Nov 15, 2012 19:42
I have been busy these past few weeks creating the Container World Website (ta da!), so that Container World can put its bits of Container Related Paper onto the world wide web just like every other container company.
I have had to make it simple to use at the Container World end so that anyone can manage to upload a bit of Container Related Paper. To this end, I have installed a Content Managment System, plus various plug-ins to organise the CRPs, done at least 3 impossible things according to both the webserver adminstrator and plug-in developer (who seem remarkably unaware of how their server and plug-in actually function), reinstalled Windows on the old office server and set up an automatic system for uploading the CRPs and another automatic system for adding them to the CRP-arranging plug-in.
All that the heroic staff of Container World are required to do is scan the bits of paper and watch in awe as my mighty automatic systems do everything else.

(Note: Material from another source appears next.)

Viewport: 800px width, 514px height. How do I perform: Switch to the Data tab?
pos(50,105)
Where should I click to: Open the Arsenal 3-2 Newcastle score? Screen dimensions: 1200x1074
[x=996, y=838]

We even got a new, separate scanner which is set to save the scans into the right directory on the right computer, so they don't get confused. And I even wrote up some instructions and stuck them onto the new scanner. The instructions say (in two short paragraphs of slightly more office-appropriate English): "Scan the bit of paper and watch in awe as my mighty automatic systems do everything else"
The new scanner is exactly the same as the other office scanner. The one they've been using for about a year. The machine is the same - you put the paper in the same place, and the graphical user interface clicky-button thingie on the computer is the same - you click the same clicky buttons.
They insisted I show them how to use it.
Sigh. It was my fault for sticking those two small paragraphs of written instructions to the scanner. The problem is they have an all-consuming terror of being asked to read instructions. You can see The Fear in their eyes as they are confronted with the horror of potentially having to Learn New Stuff! From Teh Writings!
Its not like my written instructions are hard to follow. I keep 'em brief, and they are clear and articulate and unambiguous and friendly and even amusing on occasion, dammit, but it makes no odds because no-one, from S-the-uber-boss downwards, ever reads my instructions - they shy away from them like an elderly horse confronted with Beecher's Brook. This is why I have to endure telephone conversations lasting two hours*, and show people how to use scanners that they've been using for a year.
Perhaps this is just normal behaviour. Perhaps this is the way the vast majority of people react when confronted with three lines of text explaing to them how to do something simple: "Writings! Noooo! Run Away!!" . I don't know. Am I the only person in the world who thinks that reading is quite a handy thing, actually? Working at Container World makes me depressingly aware of all the ways in which I am strange odd weird unlike the others there. They're usually too polite to mention it, just as long as I don't ask them to read anything.
*on how to cut and paste a file on a computer running the Windows operating system.